# Venice Trip recap



## hjorgan (Sep 30, 2007)

Started a new thread with the results of our trip. First, the drive sucks. Construction or radar zones made it longer than anticipated.

The "houses" we stayed were better than expected. AC was ice cold. Much needed. Pillows and blankets are sparse, so if you sleep with 3 pillows take a couple.

The Crawgators bar and grill is OK. Night 1 I had fried fish. It was a bit greasy. Night 2 was hook-and-cook cobia and it was outstanding.

Met the boat (wrapped with a Tito's theme - looked cool) and Capt. Chad basically said we can catch tuna maybe or meat most likely. We opted for meat.

The boat is a 39 Yellowfin with quad 350 Mercs. Solid ride. Bean bags made the trip comfy. Went to a rig where the tore up the scamp the day before. Scamp didn't play for us but snapper and cobia did. A quick snapper limit and 5 cobia! All solid fish.

The weather and good sense told us to call it early. Head in - real sloppy. Heard the props bite a couple of times, but the boat and captain handled it well.

The pics tell the tale. So the good: Caught a bunch of fish and plan to go back to target tuna. The bad: I didn't like the way they capt and mate wanted to drop the lines, hook the fish, then hand off to one of us. I know they get a ton of inexperienced anglers but all of us know our shit.
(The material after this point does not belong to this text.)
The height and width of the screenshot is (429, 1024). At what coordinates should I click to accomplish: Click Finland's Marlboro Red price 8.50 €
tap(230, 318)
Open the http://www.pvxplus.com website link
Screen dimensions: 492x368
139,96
Next time I intend to have a talk with the capt before we head out. If we mess something up we will cover the cost. Or bring our own gear. 

On the gear note, they use quality stuff.

Going again in Nov if weather allows. 

__
Sensitive content, not recommended for those under 18
Show Content


----------



## Walton County (Aug 23, 2016)

Nice trip.

pro tip - crawgators is really good but you got to enter with a BAC of .12. Everything is better and better.


----------



## OldMan-theSea (May 14, 2018)

So, on a fishing forum I have to confirm I’m over 18 to see the day’s catch hanging?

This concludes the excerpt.